» **Task directions**: Retype, word for word, every line from the one holding "The height and width of the screenshot is (1426, 2420)." through the one holding "Collapse the sidebar" in the entries below, both included, and only those lines.

Data extracted from a collection
★ ★ ★

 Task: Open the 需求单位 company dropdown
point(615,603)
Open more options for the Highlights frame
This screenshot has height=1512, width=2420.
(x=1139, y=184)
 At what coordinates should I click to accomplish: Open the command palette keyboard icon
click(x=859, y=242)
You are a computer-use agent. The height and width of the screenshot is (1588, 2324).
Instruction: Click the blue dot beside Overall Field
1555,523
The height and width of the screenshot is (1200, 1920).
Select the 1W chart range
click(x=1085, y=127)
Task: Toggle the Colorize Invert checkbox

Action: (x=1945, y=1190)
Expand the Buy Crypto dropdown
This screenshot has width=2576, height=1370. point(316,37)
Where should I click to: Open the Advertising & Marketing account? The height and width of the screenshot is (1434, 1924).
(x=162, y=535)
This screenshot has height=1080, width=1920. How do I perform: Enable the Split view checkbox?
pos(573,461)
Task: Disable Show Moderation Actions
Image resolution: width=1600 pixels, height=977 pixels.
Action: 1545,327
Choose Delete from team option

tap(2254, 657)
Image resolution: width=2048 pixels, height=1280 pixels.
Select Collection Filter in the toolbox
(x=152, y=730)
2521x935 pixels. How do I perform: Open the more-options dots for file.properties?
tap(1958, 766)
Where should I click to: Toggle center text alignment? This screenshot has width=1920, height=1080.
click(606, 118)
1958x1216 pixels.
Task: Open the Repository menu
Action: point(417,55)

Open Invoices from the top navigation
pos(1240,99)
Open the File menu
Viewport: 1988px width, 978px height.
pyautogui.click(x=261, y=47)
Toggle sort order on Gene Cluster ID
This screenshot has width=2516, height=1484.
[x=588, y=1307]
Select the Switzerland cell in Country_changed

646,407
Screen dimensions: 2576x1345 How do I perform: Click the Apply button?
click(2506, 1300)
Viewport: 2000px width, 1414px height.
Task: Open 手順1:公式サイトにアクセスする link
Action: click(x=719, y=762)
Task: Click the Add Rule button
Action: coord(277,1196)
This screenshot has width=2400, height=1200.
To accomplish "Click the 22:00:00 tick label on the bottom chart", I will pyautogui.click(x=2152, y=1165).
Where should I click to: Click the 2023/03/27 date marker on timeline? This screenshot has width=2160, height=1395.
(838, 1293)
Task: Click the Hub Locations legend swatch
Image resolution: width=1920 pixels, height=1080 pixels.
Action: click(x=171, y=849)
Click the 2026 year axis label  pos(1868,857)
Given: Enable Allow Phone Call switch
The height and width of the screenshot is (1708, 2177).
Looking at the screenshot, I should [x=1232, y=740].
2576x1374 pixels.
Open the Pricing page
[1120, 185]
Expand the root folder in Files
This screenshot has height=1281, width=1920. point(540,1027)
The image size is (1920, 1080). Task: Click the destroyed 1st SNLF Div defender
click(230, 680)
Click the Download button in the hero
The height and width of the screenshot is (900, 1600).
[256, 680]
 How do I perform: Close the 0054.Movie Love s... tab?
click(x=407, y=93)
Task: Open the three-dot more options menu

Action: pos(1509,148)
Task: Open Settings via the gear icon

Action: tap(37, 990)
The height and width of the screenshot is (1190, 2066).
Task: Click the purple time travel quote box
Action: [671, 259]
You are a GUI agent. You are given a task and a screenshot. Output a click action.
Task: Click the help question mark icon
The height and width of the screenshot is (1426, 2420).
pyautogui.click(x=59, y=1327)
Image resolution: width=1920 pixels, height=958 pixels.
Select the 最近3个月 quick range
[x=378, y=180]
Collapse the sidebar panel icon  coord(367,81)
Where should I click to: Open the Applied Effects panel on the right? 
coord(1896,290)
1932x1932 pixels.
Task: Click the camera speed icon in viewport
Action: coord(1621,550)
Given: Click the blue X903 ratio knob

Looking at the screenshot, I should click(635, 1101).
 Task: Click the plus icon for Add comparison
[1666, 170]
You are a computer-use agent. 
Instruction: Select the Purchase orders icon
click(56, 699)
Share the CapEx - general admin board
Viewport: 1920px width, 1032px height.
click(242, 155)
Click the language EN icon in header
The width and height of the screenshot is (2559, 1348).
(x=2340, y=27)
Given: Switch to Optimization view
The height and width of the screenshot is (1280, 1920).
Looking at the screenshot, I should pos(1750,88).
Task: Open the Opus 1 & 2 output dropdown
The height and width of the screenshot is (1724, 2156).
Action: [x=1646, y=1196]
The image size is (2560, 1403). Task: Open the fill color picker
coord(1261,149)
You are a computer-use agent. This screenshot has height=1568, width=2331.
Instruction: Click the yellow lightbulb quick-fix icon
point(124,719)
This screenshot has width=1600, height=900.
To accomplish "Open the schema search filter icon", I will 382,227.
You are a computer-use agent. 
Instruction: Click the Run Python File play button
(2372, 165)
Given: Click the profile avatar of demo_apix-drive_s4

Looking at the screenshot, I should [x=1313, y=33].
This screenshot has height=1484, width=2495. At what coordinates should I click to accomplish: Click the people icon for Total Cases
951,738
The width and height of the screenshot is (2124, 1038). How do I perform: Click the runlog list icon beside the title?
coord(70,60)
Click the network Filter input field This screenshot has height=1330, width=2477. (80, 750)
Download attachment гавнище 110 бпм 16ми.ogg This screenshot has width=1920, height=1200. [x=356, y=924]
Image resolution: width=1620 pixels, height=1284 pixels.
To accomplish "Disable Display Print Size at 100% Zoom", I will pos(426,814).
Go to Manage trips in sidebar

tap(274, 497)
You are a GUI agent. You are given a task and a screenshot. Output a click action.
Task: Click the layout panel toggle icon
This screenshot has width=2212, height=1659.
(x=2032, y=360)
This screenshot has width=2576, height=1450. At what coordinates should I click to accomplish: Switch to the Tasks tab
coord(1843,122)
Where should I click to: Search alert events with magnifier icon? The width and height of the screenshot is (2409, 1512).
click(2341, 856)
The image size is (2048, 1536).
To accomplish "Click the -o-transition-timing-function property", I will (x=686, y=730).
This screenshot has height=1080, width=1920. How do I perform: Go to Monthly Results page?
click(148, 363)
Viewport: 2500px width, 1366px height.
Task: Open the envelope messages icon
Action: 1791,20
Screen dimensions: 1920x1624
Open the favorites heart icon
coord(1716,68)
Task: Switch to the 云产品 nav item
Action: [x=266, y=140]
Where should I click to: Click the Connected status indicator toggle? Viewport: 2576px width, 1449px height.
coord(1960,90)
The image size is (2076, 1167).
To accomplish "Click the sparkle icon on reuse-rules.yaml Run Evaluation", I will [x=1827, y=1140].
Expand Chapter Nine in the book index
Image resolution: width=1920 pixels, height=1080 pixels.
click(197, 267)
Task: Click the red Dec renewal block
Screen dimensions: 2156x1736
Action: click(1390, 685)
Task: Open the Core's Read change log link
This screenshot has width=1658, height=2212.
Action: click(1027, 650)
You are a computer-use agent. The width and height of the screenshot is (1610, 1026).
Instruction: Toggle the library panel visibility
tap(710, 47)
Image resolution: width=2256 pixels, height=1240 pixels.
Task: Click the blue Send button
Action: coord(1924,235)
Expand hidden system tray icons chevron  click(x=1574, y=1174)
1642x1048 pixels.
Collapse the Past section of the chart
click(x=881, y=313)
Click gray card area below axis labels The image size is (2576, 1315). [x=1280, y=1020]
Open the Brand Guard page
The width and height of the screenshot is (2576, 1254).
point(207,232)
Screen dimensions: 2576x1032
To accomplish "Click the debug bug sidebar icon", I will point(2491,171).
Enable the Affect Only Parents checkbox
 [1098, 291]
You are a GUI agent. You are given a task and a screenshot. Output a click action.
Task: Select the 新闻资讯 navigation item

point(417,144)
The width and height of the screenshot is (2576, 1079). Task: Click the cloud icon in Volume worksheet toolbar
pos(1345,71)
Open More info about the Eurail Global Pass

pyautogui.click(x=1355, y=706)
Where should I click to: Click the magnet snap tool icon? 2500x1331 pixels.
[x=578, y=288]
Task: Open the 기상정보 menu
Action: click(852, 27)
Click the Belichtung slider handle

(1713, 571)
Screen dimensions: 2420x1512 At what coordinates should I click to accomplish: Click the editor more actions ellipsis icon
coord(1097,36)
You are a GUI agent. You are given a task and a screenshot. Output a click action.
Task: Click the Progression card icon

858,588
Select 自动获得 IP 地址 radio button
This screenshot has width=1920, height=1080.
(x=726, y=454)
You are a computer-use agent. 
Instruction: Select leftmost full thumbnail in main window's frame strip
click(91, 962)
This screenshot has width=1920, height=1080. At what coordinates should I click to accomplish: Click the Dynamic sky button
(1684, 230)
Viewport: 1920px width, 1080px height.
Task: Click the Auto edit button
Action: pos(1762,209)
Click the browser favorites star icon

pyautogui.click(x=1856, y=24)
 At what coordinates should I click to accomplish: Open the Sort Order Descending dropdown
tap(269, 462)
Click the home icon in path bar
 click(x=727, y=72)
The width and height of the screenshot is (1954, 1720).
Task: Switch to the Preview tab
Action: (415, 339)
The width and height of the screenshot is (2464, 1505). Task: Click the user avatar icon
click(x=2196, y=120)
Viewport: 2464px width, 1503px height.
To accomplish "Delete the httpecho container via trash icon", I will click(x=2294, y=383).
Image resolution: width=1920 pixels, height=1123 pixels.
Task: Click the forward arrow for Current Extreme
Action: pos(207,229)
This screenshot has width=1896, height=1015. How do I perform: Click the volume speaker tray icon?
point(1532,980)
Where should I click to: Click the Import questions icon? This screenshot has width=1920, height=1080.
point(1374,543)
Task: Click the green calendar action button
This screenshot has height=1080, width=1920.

★ ★ ★

» **Response to the task**:
The height and width of the screenshot is (1426, 2420).
pyautogui.click(x=59, y=1327)
Image resolution: width=1920 pixels, height=958 pixels.
Select the 最近3个月 quick range
[x=378, y=180]
Collapse the sidebar panel icon  coord(367,81)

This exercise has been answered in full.